Il ne répondit pas immédiatement. Sa bouche se crispa légèrement.

« Pas très loin, » dit-il enfin d'un ton neutre. « Une trentaine de kilomètres. Pourquoi ? »

Il était perspicace. « Craignez-vous de ne pas pouvoir me faire confiance, vous non plus ? »

Caroline serra les lèvres. « Est-ce que je peux ? »

Il inclina la tête. « Sur mon honneur, Señorita. » Il fit une pause. « Vous n'avez rien à craindre de moi. »

La nuit tomba bien avant qu'ils n'atteignent leur destination. Elle s'installa rapidement, enveloppant les arbres dans une obscurité impénétrable, masquant le paysage primitif, dissimulant de rares hameaux - un peu comme Las Estadas, sinon par la taille, du moins par l'aspect. Caroline se demanda comment ces gens pouvaient vivre ainsi, ce qu'ils faisaient pour survivre, comment ils élevaient leurs enfants, quel accès ils avaient à l'éducation. Il semblait y avoir un monde entre ces paysans et l'homme assis à ses côtés - mais elle se garda bien de le dire. Il, au moins, n'en parlait pas.

La route s'était améliorée sur une certaine distance lorsqu'ils rejoignirent une autoroute interétatique, mais, au bout d'un moment, ils la quittèrent de nouveau pour rebondir violemment sur une piste creusée d'ornières et généreusement semée de nids-de-poule. Caroline s'agrippa fermement à son siège pour ne pas se retrouver projetée contre l'homme à côté d'elle, et elle sentit, plutôt qu'elle ne vit, son regard posé sur elle.

- Vous regrettez d'être venue, señorita ? demanda-t-il, la surprenant encore par la finesse de sa perception. Ne vous laissez pas décourager par le paysage. Il n'est pas toujours comme ça. Demain, le soleil brillera, et vous verrez la beauté... autant que la laideur.
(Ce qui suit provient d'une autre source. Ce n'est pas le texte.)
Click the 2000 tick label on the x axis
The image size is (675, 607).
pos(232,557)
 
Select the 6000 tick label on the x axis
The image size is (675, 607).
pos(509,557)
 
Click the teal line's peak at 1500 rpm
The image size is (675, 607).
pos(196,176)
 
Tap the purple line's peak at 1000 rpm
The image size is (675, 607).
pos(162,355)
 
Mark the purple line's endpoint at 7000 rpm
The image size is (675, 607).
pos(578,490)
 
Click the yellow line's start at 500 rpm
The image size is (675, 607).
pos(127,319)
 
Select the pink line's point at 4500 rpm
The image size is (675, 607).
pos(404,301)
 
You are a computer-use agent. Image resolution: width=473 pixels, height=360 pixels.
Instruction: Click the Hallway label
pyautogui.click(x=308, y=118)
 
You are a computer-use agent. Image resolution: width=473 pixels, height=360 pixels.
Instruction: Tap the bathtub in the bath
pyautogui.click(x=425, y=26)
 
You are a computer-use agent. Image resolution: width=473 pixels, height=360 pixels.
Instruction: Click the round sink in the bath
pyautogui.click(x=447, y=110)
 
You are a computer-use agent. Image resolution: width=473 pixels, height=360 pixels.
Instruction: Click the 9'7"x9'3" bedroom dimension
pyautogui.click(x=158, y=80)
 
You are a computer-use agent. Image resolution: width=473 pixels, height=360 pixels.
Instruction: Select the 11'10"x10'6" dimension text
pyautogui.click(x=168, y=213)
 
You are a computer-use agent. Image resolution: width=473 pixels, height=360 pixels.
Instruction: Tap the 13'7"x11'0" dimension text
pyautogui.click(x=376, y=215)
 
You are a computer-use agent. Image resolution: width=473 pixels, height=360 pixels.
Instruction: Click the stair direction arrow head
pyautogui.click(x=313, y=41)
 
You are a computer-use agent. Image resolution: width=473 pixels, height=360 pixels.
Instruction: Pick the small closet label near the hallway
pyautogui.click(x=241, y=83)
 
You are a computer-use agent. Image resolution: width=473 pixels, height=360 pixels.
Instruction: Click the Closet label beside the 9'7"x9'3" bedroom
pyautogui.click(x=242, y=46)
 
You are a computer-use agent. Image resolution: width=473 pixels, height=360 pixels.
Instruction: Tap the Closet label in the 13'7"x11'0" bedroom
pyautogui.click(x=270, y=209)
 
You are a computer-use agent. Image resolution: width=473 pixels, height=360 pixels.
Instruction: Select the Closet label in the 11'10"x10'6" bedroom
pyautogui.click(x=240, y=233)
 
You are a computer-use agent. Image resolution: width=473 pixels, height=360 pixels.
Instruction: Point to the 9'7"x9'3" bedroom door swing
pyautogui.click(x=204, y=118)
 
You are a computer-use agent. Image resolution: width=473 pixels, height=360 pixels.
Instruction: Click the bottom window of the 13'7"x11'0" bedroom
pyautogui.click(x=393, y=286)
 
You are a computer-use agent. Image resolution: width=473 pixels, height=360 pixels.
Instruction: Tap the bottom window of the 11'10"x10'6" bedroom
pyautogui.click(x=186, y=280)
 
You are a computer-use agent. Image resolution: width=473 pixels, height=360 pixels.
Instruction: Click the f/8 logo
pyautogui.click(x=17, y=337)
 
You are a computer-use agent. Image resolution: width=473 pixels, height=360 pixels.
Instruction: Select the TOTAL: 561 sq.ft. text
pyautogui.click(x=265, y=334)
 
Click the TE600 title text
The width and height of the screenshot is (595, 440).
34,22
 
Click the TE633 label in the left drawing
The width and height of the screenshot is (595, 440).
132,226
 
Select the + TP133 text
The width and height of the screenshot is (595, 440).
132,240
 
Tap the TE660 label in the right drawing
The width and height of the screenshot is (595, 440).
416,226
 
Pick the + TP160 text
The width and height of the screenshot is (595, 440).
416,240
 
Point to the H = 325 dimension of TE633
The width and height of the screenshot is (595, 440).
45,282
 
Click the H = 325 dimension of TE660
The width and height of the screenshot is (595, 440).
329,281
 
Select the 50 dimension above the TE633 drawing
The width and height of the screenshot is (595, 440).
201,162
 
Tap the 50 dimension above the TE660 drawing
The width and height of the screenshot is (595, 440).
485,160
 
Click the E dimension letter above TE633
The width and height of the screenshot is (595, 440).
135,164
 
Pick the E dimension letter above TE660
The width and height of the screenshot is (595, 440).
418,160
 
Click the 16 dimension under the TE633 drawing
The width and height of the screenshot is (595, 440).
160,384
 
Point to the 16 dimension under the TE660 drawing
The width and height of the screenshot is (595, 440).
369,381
Caroline tourna la tête vers lui.

- Vous admettez donc qu'il y a de la laideur ?

- Il y en a partout, señorita, répondit-il catégoriquement. Tout ce que je dis, c'est : ne jugez pas mon pays par ses faiblesses. Si vous cherchez la force, vous la trouverez.

Caroline hésita.

- C'est une vision... très profonde.

- La profondeur est aussi facile à feindre pour un idiot que pour un érudit, rétorqua-t-il, et elle le vit sourire dans la lueur des cadrans du tableau de bord. Ne vous méprenez pas : j'aime mon pays, c'est tout.